Computational biology refers to the use of data analysis, mathematical modeling and computational simulations to understand biological systems and relationships. An intersection of computer science, biology, and big data, the field also has foundations in applied mathematics, chemistry, and genetics. It differs from biological computing, a subfield of computer engineering which uses bioengineering to build computers.

A DNA microarray is a collection of microscopic DNA spots attached to a solid surface. Scientists use DNA microarrays to measure the expression levels of large numbers of genes simultaneously or to genotype multiple regions of a genome. Each DNA spot contains picomoles of a specific DNA sequence, known as probes. These can be a short section of a gene or other DNA element that are used to hybridize a cDNA or cRNA sample under high-stringency conditions. Probe-target hybridization is usually detected and quantified by detection of fluorophore-, silver-, or chemiluminescence-labeled targets to determine relative abundance of nucleic acid sequences in the target. The original nucleic acid arrays were macro arrays approximately 9 cm × 12 cm and the first computerized image based analysis was published in 1981. It was invented by Patrick O. Brown. An example of its application is in SNPs arrays for polymorphisms in cardiovascular diseases, cancer, pathogens and GWAS analysis. It is also used for the identification of structural variations and the measurement of gene expression.

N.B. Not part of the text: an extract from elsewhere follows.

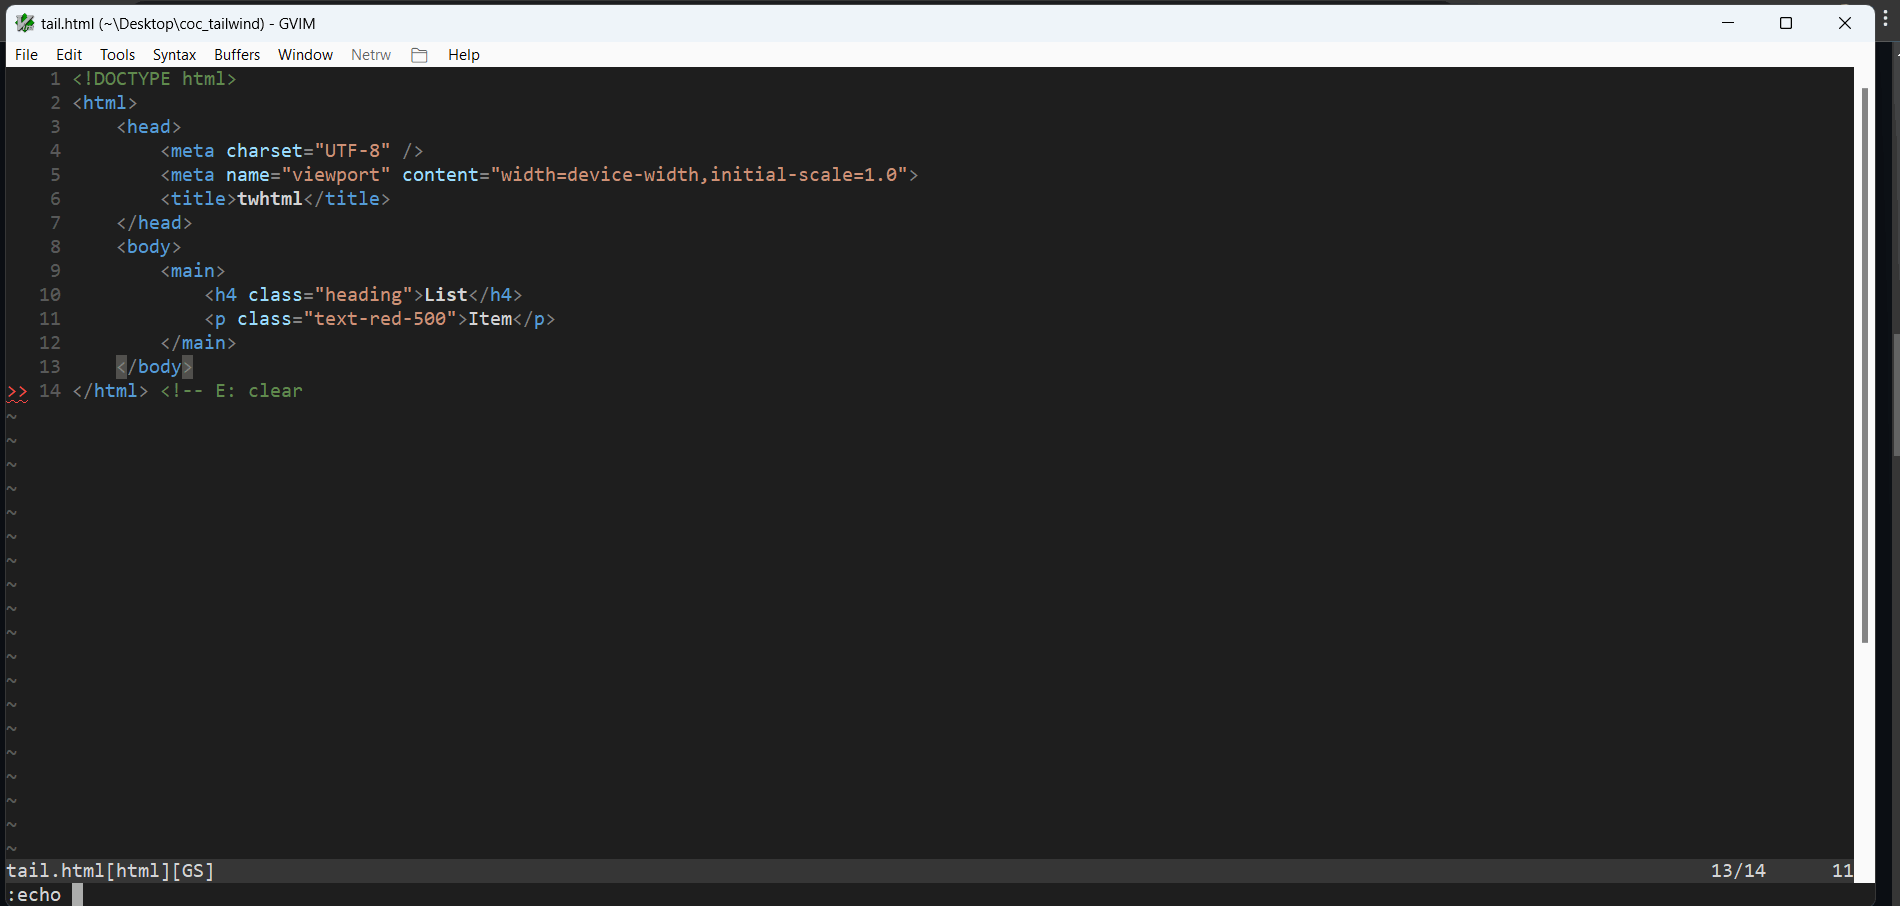Click the GVIM logo in the title bar
The width and height of the screenshot is (1900, 906).
24,22
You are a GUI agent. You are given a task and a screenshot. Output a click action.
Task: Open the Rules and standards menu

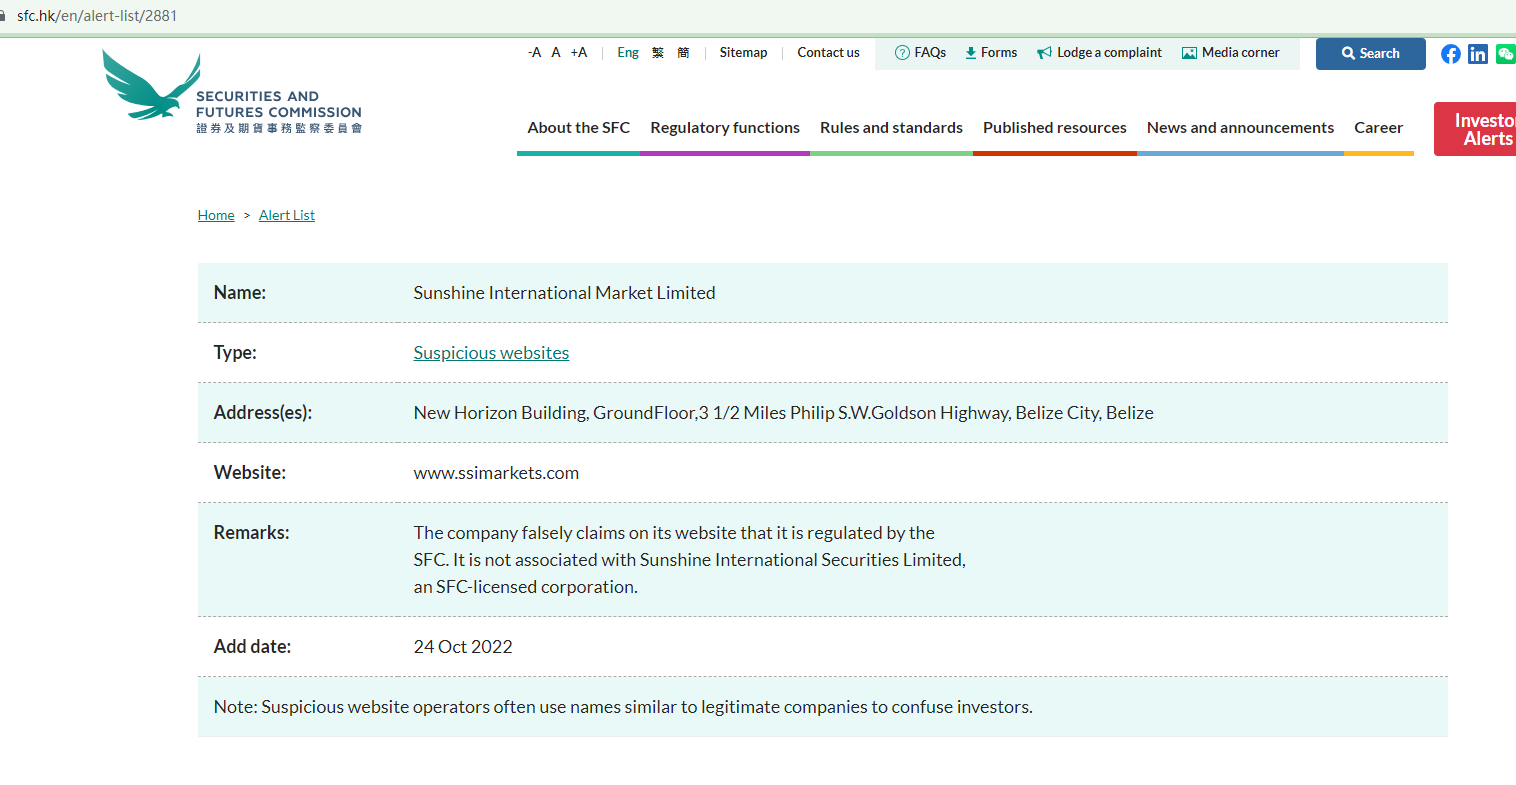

Genetic testing, also known as DNA testing, is used to identify changes in DNA sequence or chromosome structure. Genetic testing can also include measuring the results of genetic changes, such as RNA analysis as an output of gene expression, or through biochemical analysis to measure specific protein output. In a medical setting, genetic testing can be used to diagnose or rule out suspected genetic disorders, predict risks for specific conditions, or gain information that can be used to customize medical treatments based on an individual's genetic makeup. Genetic testing can also be used to determine biological relatives, such as a child's biological parentage through DNA paternity testing, or be used to broadly predict an individual's ancestry. Genetic testing of plants and animals can be used for similar reasons as in humans, to gain information used for selective breeding, or for efforts to boost genetic diversity in endangered populations.

Health informatics is the field of science and engineering that aims at developing methods and technologies for the acquisition, processing, and study of patient data, which can come from different sources and modalities, such as electronic health records, diagnostic test results, medical scans. The health domain provides an extremely wide variety of problems that can be tackled using computational techniques.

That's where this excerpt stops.